In ihrem eigenen Büro konnte sie die handgestrickte Excel-Buchhaltung durch ein professionelles Buchhaltungsprogramm ersetzen. Handgeschriebene Rechnungen und manuelles Einbuchen gehören seither der Vergangenheit an. Finanzbuchhaltung, Lohnbuchhaltung, Adressbuchhaltung, Webseite, Newsletter, Events – alles ist jetzt elektronisch vernetzt und optimiert.
Positionierung
Nach der erfolgreichen Verbandsumstrukturierung stellt sich für Hochuli die Frage nach dem Verbandsprofil: «Der VMS muss an Morgen und Übermorgen denken, Visionen, gute Angebote entwickeln und zukunftsweisende Grundsatzpapiere verfassen.

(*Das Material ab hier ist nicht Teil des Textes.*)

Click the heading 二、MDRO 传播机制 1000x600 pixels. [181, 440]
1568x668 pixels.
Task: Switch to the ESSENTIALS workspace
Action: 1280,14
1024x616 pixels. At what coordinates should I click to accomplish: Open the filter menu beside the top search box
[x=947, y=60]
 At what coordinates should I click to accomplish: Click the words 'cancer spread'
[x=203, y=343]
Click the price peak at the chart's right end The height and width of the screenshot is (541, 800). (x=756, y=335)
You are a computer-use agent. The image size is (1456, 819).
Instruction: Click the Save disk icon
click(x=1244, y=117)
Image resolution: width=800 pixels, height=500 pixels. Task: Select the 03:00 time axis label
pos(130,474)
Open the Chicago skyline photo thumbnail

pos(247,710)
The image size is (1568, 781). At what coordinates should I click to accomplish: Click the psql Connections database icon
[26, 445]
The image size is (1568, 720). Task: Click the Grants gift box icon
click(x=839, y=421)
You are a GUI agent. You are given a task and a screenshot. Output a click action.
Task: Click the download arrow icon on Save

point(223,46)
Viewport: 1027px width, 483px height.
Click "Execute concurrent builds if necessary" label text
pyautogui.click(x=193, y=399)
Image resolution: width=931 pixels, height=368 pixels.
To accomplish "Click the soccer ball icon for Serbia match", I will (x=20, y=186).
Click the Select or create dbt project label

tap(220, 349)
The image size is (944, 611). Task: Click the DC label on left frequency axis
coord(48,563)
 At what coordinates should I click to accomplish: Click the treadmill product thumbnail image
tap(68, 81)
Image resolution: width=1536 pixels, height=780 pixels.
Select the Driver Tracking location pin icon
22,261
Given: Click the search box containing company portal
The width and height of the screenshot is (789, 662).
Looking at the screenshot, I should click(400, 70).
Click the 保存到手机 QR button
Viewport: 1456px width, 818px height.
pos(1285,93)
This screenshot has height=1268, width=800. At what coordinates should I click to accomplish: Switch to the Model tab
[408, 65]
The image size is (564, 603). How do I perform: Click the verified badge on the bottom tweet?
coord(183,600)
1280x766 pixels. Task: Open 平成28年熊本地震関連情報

Und er darf nie aufhören zu erklären, was er tut». Die Dachverbandstruktur mache auch etwas einsam. Man müsse aufpassen, dass man mit der Basis in Kontakt bleibt. Der Verband müsse ständig daran arbeiten unentbehrliche Angebote zu machen.
Nachdenklich wird Ruth Hochuli, wenn sie von Schwierigkeiten und Problemen erzählt: das Europäische Jugendmusikfestival 2002 sei ein Fiasko gewesen. Es habe sie viel Nerven und den VMS viel Geld gekostet. Die Zusammenarbeit mit den Verbänden klappe immer besser, doch wünscht sie sich, dass die Scharnierfunktion zwischen Schulen und VMS via Kantonalverbände in Zukunft besser funktionieren möge. Tatsächlich existierende Rivalitäten zwischen den Verbänden hält sie für unverständlich und kontraproduktiv. Das Personalwesen der Musikschulen wird ihrer Ansicht nach sträflich vernachlässigt. Hier könnten und sollten die Schulleiter viel von der Privatwirtschaft lernen.
Insgesamt hält sie die Situation der Musikalischen Bildung in der Schweiz, grade im Vergleich mit dem Ausland, für verhältnismässig gut. Es gelte aber für gute Arbeitsbedingungen zu sorgen. Lehrpersonen mit qualifizierten Hochschulabschlüssen müssen von ihrer Arbeit leben können.
Eigentlich hat man das Gefühl, Ruth Hochuli war schon immer da, obwohl es «nur» dreizehn Jahre waren und bereits steht der "Wohlverdiente Ruhestand" unmittelbar bevor: «Nach der Pensionierung tut man nichts, was man nicht vorher schon gemacht hat, aber man kann es seriöser und vertiefter tun». Neben ihrer Tätigkeit im Vorstand der Opferhilfe beider Basel kommt jetzt ihre Beschäftigung mit Kultur, Theater, Sprachen und Reisen verstärkt zum Zug.